=== Task prompt ===
Repeat each entry in the data, exactly.

=== Input material ===

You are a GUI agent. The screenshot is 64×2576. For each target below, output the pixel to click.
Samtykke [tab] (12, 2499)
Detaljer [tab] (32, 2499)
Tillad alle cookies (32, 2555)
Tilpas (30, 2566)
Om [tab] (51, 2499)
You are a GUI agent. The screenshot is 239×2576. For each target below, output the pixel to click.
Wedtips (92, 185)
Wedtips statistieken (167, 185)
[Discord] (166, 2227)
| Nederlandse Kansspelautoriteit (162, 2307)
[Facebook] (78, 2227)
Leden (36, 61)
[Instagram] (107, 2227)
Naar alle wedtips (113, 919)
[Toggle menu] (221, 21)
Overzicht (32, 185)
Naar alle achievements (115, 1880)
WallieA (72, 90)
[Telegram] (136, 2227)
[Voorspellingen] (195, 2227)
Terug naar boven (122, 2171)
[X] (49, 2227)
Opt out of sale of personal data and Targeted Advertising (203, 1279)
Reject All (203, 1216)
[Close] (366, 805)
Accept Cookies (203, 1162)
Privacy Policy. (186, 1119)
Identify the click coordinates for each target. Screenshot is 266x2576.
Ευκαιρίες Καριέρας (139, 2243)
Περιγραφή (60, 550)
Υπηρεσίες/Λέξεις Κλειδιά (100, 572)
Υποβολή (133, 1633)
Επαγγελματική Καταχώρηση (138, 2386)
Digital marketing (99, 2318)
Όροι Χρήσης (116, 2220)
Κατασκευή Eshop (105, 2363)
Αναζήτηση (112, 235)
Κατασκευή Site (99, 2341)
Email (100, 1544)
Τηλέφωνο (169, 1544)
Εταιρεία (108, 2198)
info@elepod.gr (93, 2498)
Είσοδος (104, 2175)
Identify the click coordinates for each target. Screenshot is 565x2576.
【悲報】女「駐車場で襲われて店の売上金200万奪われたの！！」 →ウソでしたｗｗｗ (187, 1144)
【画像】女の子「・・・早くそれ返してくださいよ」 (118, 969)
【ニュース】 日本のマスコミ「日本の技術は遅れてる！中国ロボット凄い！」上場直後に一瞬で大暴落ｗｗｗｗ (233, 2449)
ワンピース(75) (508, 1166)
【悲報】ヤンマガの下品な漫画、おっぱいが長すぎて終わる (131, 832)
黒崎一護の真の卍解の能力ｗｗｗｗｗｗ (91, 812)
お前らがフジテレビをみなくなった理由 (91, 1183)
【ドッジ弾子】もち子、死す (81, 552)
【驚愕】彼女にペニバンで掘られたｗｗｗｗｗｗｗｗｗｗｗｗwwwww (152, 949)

=== Result ===
You are a GUI agent. The screenshot is 64×2576. For each target below, output the pixel to click.
Samtykke [tab] (12, 2499)
Detaljer [tab] (32, 2499)
Tillad alle cookies (32, 2555)
Tilpas (30, 2566)
Om [tab] (51, 2499)
You are a GUI agent. The screenshot is 239×2576. For each target below, output the pixel to click.
Wedtips (92, 185)
Wedtips statistieken (167, 185)
[Discord] (166, 2227)
| Nederlandse Kansspelautoriteit (162, 2307)
[Facebook] (78, 2227)
Leden (36, 61)
[Instagram] (107, 2227)
Naar alle wedtips (113, 919)
[Toggle menu] (221, 21)
Overzicht (32, 185)
Naar alle achievements (115, 1880)
WallieA (72, 90)
[Telegram] (136, 2227)
[Voorspellingen] (195, 2227)
Terug naar boven (122, 2171)
[X] (49, 2227)
Opt out of sale of personal data and Targeted Advertising (203, 1279)
Reject All (203, 1216)
[Close] (366, 805)
Accept Cookies (203, 1162)
Privacy Policy. (186, 1119)
Identify the click coordinates for each target. Screenshot is 266x2576.
Ευκαιρίες Καριέρας (139, 2243)
Περιγραφή (60, 550)
Υπηρεσίες/Λέξεις Κλειδιά (100, 572)
Υποβολή (133, 1633)
Επαγγελματική Καταχώρηση (138, 2386)
Digital marketing (99, 2318)
Όροι Χρήσης (116, 2220)
Κατασκευή Eshop (105, 2363)
Αναζήτηση (112, 235)
Κατασκευή Site (99, 2341)
Email (100, 1544)
Τηλέφωνο (169, 1544)
Εταιρεία (108, 2198)
info@elepod.gr (93, 2498)
Είσοδος (104, 2175)
Identify the click coordinates for each target. Screenshot is 565x2576.
【悲報】女「駐車場で襲われて店の売上金200万奪われたの！！」 →ウソでしたｗｗｗ (187, 1144)
【画像】女の子「・・・早くそれ返してくださいよ」 (118, 969)
【ニュース】 日本のマスコミ「日本の技術は遅れてる！中国ロボット凄い！」上場直後に一瞬で大暴落ｗｗｗｗ (233, 2449)
ワンピース(75) (508, 1166)
【悲報】ヤンマガの下品な漫画、おっぱいが長すぎて終わる (131, 832)
黒崎一護の真の卍解の能力ｗｗｗｗｗｗ (91, 812)
お前らがフジテレビをみなくなった理由 (91, 1183)
【ドッジ弾子】もち子、死す (81, 552)
【驚愕】彼女にペニバンで掘られたｗｗｗｗｗｗｗｗｗｗｗｗwwwww (152, 949)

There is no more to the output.